Niu and Dai's topic2vec is even more similar to word2vec. In the CBOW setting, the context words are used to predict both a word and topic vector; in the skip-gram setting, these two vectors themselves predict the context words. Niu and Dai argue that their topics are more semantically coherent than those produced by LDA, but because they only give a few examples, their argument feels rather anecdotic. Moreover, topic2vec still depends on LDA, as the topic assignments for each word in the corpus are required to train the topic vectors. When it comes to word2vec-like topic embeddings, I’m still to be convinced.
After their conquest of classic NLP tasks, it’s no surprise embedding methods have also found their way to specialized disciplines where large volumes of text abound. One good example is med2vec, an adaptation of word2vec to the medical domain. Choi and colleagues present a neural network that learns embeddings for medical codes (diagnoses, medications and procedures) and patient visits. Their method differs from word2vec in two crucial respects: it is explicitly modified to produce interpretable dimensions, and it is sensitive to the order of the patient visits. While the quality of the code embeddings in the evaluation is mixed, the embedding dimensions are clearly correlated with specific medical conditions. The visit embeddings in their turn prove quite effective at predicting the severity of the clinical risk and future medical codes. Med2vec is not the only example of embeddings in the medical domain: Deep Patient learns unsupervised representations of patients to predict their medical future on the basis of their electronic health records.
And the list doesn’t end there. In the domain of scientific literature, author2vec learns representations for authors by capturing both paper content and co-authorship, while citation2vec embeds papers by looking at their citations. And if we leave language for a moment, word2vec-like approaches have been applied to people in a social network, playlists on Spotify, video games and Major League Baseball Players. Not all of these applications are equally serious, but they all attest to the success of the word2vec paradigm.

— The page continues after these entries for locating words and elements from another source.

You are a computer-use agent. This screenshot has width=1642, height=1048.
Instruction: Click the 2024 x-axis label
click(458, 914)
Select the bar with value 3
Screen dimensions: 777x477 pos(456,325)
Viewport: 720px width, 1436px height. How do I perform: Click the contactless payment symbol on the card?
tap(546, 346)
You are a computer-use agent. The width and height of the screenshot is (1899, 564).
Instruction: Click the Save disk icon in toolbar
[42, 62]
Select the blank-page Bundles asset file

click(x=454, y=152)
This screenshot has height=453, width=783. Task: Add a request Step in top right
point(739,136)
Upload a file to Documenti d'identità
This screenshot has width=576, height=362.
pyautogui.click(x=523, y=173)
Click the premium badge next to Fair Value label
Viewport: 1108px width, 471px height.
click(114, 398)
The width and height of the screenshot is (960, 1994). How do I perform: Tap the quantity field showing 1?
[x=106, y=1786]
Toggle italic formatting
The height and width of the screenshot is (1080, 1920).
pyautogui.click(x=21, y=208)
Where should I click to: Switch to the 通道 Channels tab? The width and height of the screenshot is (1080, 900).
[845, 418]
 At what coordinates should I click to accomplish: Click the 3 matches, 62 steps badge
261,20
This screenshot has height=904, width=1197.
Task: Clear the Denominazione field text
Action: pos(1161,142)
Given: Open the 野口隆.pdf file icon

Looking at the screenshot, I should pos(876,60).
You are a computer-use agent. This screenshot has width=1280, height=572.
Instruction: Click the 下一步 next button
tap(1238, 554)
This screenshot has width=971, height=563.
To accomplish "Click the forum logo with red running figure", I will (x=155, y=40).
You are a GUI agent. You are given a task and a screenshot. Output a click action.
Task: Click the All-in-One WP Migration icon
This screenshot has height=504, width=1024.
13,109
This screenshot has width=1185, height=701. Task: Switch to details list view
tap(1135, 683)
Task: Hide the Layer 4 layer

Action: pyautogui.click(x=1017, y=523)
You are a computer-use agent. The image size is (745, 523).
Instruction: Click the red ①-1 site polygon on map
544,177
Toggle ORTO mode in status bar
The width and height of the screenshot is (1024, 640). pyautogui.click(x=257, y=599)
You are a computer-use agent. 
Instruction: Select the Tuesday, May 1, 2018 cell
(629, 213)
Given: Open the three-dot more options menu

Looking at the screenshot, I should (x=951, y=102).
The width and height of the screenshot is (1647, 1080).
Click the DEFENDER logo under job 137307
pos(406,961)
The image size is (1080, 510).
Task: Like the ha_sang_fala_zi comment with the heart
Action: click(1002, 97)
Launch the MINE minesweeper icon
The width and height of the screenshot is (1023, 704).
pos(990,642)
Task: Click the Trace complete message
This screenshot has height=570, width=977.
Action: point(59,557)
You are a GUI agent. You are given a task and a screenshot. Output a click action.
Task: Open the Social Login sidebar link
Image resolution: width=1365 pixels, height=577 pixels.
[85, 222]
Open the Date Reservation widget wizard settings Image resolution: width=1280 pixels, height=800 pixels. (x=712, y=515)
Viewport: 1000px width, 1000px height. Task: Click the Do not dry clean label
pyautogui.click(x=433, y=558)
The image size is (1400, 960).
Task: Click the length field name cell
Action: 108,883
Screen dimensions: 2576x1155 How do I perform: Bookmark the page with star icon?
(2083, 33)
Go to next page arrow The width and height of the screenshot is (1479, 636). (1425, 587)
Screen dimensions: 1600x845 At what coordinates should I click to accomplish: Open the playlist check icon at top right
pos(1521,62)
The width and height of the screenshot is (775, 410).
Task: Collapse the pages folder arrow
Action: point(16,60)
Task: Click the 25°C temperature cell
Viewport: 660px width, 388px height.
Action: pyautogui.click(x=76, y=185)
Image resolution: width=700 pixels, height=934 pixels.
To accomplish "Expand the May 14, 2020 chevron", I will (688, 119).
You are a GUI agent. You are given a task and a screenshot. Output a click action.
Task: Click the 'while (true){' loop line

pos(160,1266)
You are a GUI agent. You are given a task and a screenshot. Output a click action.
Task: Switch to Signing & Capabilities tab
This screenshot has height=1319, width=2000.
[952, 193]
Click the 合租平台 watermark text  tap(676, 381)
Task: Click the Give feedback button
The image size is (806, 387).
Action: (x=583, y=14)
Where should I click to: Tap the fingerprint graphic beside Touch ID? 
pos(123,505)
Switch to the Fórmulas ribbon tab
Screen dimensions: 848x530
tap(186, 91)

It’s clear word2vec embeddings are here to stay. Whether the framework is used to embed words or other linguistic units, the resulting vectors have played a huge role in the success of deep learning methods. At the same time, they still have clear limitations. Simple tokens may be relatively easy to embed, but word senses and topics are a different matter. How do we make the embedding dimensions more interpretable? And what can we gain from adding explicit linguistic information beyond word order? In these respects, embeddings are still in their infancy.